Postdoctoral Fellow Boston Children's Hosp., Harvard Med. Sch. Boston, Massachusetts, United States
Disclosure(s):
Bristy Sabikunnahar, PhD: No financial relationships to disclose
Introduction/Rationale: Growing evidence suggests that peripheral infections contribute to neurodegenerative disease progression and cognitive impairment, yet the underlying neuro-immune mechanisms remain poorly understood.
Methods: Here, we used a mouse model of Influenza A virus (H1N1) respiratory infection to investigate immune responses in the central nervous system (CNS).

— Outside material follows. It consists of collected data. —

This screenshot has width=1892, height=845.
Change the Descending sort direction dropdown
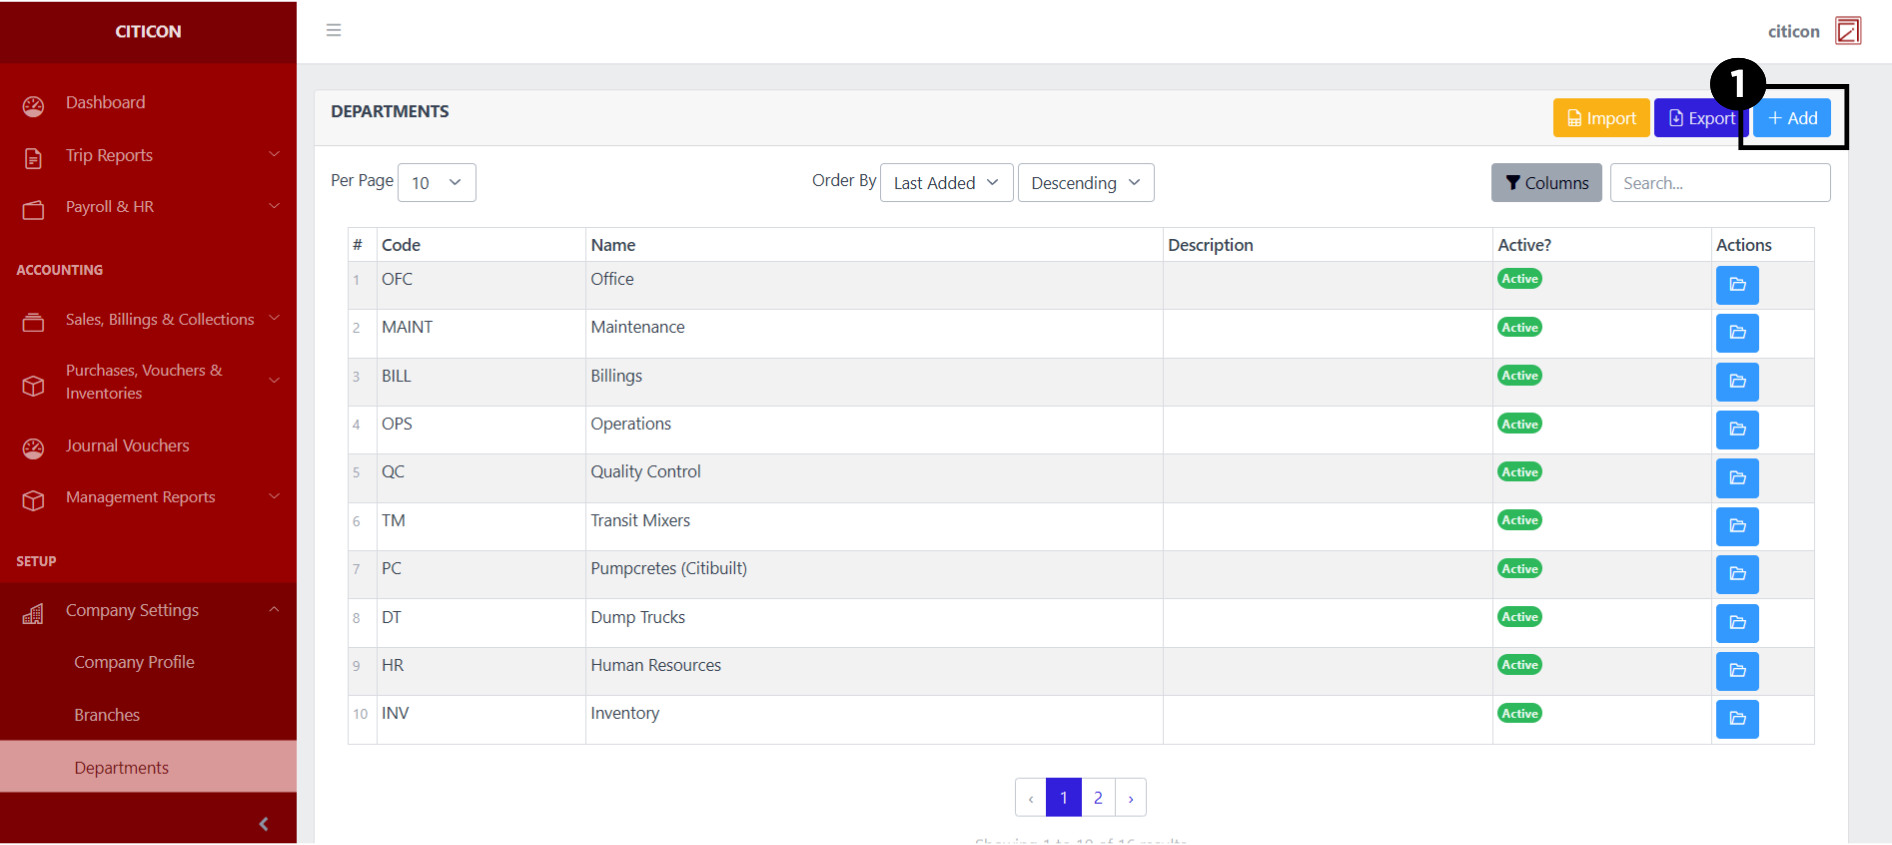coord(1085,183)
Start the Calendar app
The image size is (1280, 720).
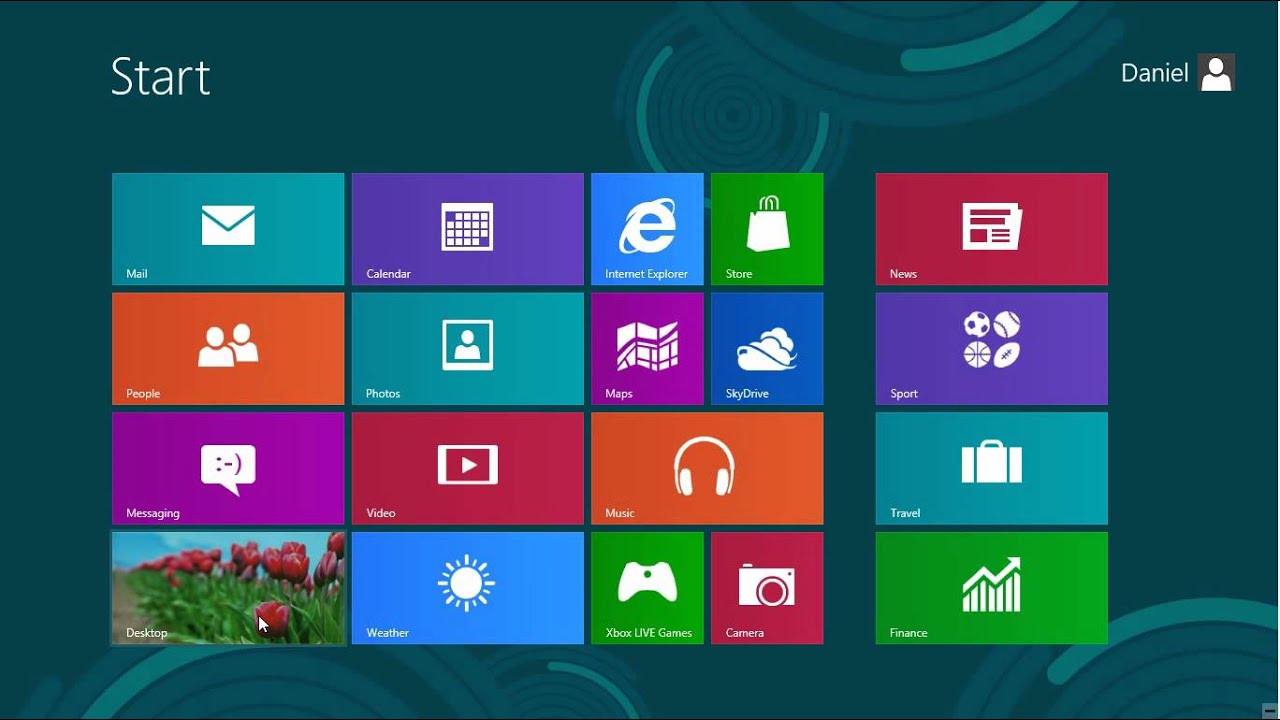coord(467,228)
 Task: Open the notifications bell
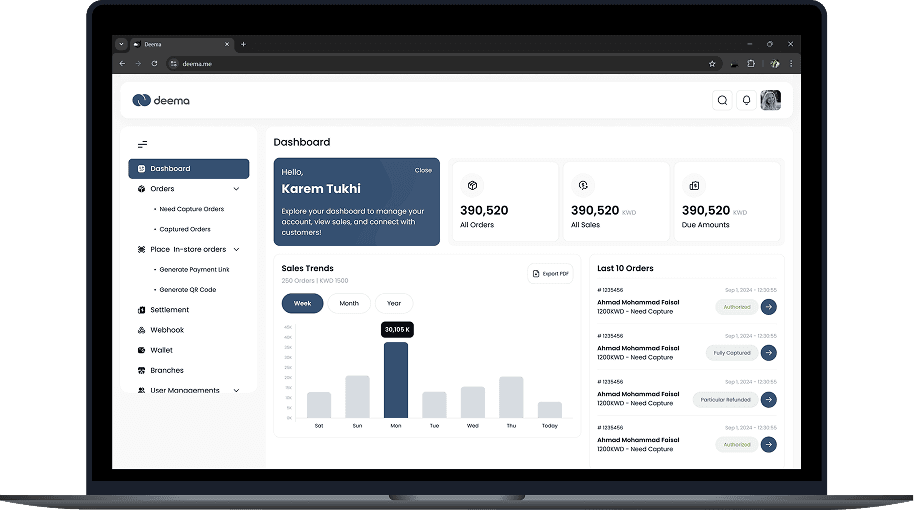click(x=746, y=100)
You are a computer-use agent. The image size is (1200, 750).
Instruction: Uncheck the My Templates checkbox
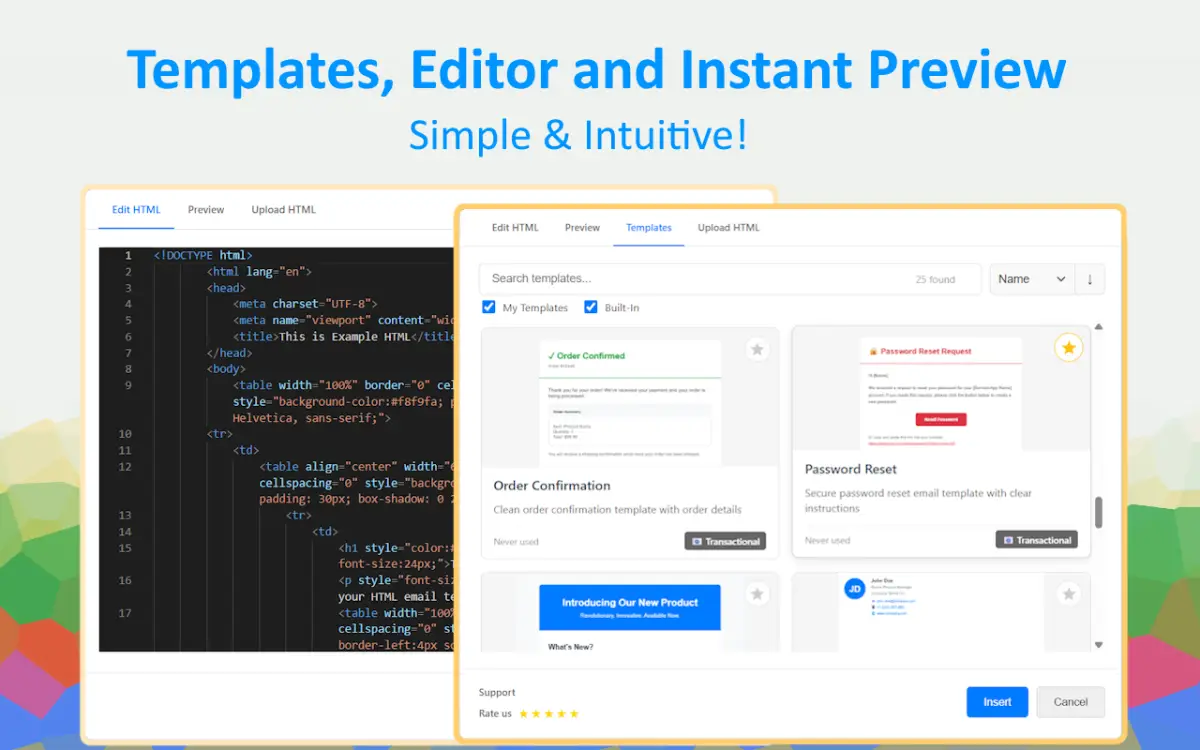(489, 307)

Results: At day 6 post-infection, we observed significant increases in microglia, perivascular macrophages, monocytes, NK cells, and neutrophils, indicating infection-driven immune activation within the CNS. Strikingly, eosinophils persisted in both brain/leptomeninges and dura mater up to 7 weeks post-infection. No viral RNA was detected in the brain at any time point, whereas lung tissue harbored high viral loads, suggesting peripheral infection as the driver of neuroinflammation. Cytokine and chemokine profiling revealed persistent elevation of CCL11 in serum at both day 6 and week 7. CCL11 has been implicated in other peripheral infection related neuroinflammation, potentially contributing to myelin loss and impaired neurogenesis, although mechanisms remain unknown. To address the role of CCL11 in CNS inflammation and dysfunction in this context, we have begun characterizing CCL11 knockout (KO) mice following influenza infection. Preliminary results indicate that CCL11-KO mice are more susceptible to infection compared to controls, highlighting a complex role for CCL11 in balancing antiviral defense and neuroinflammation. Furthermore, scRNA-seq analysis of healthy mice revealed high CCL11 expression in dural sinus smooth muscle cells, leptomeningeal fibroblasts and brain pericytes suggesting that brain border cells may contribute to local regulation of immune responses after infection.
Conclusion: Moving forward, our goal is to investigate CCL11 as a potential mediator linking peripheral respiratory infection to persistent neuroinflammation, providing insight into mechanisms by which infections may contribute to long-term brain dysfunction.